For the metals industry, a key sector of its industrialized market economy, Finland depended on imports of raw materials, especially crude oil, iron ore, nickel matte, petroleum products, and zinc concentrate. Copper refining and metals production constituted a major mineral industry, with most output destined for export. Outokumpu Oyj was the third-largest zinc metal producer in Europe (15% share of the market and 5% share of world zinc production). In 2001, Finland mined chromite, foundry sand, copper, nickel, zinc, feldspar, lime, nitrogen, phosphate rock, pyrite, sodium sulfate, limestone, dolomite, granite, quartz silica sand, soapstone, sulfur, talc, and wollastonite. Mondo Minerals Oy was the largest producer of paper-grade talc in Europe, with an annual capacity of 500,000 tons from its three mines. The Kemi mine, on the Gulf of Bothnia near the Swedish border, was the only chromium mine in Scandinavia and one of the largest in the world, with estimated reserves of 150 million tons and an annual capacity of 1 million tons. Mine output of zinc in 2001 was 36,253 tons, up from 20,000 in 1999; feldspar, 34,298 tons, down from 40,000 in 1999; chromite (gross weight of ore, concentrate, and foundry sand), 575,000 tons, down from 630,000 in 2000; and copper (mine output), 41,146 tons, up from 10,500 in 1999. Exploration activities were focused largely on diamond, gold, and base metals deposits (sulfide zinc, zinc, copper, chalcopyrite, pyrite, sphalerite, and platinum-group metals, or PGM). An updated estimate for the Ahmavaara and Konttijarvi PGM deposits showed that 75,000 kg were proven resources and 728,000 kg was probable, at a cutoff grade of 0.5 grams per ton of platinum, palladium, and gold. A continuing drilling program at the Suurikuusikko gold property, in the Lapland greenstone belt, yielded an estimate of contained indicated and inferred resources of 6 million tons at an average grade of 6 grams per ton of gold. The Pyhäsalmi zinc-copper mine, in central Finland, had proven and probable reserves totaling 17.2 million tons at a grade of1.2% copper, 2.8% zinc, 0.4 grams per ton of gold, and 39% sulfur; the mine, which was sold by Outokumpu to Inmet Mining Corp. of Canada, could produce until 2015 at its 2001 production rate of 1.2 million tons per year. Finland also had capacities to mine mica, phophate-apatite, quartz, and quartzite, and to mine and produce 8 million tons per year of apatite.
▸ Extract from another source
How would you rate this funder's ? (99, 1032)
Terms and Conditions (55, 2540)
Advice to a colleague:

Mineral reserves were declining, and many were expected to be exhausted soon, as a result of extensive mining over the past 400 years. A decision was to be made in 2001 about closure of the Hitura nickel mine, supplier of nickel concentrates for 30 years. Although Finland had scarce mineral resources, it was influential in the global mining industry as a world leader in mining technology, ore processing, and metallurgy. With the acquisition of the metallurgical businesses of Lurgi Metallurgie AG of Germany, Outokumpu Technology became the world's leading supplier of copper and zinc plants, a major supplier of aluminum technologies, and the key supplier of innovative technologies for the ferrous metals and ferroalloy industries. Government involvement in the mineral industry was considerably higher in Finland than elsewhere in the EU. State-owned companies such as Finnminers Group, Kemira Oyj, Outokumpu, and Rautaruukki Oy dominated the domestic minerals industry, while institutions such as the State Geological Research Institute and the State Technological Research Center were active in exploration and research.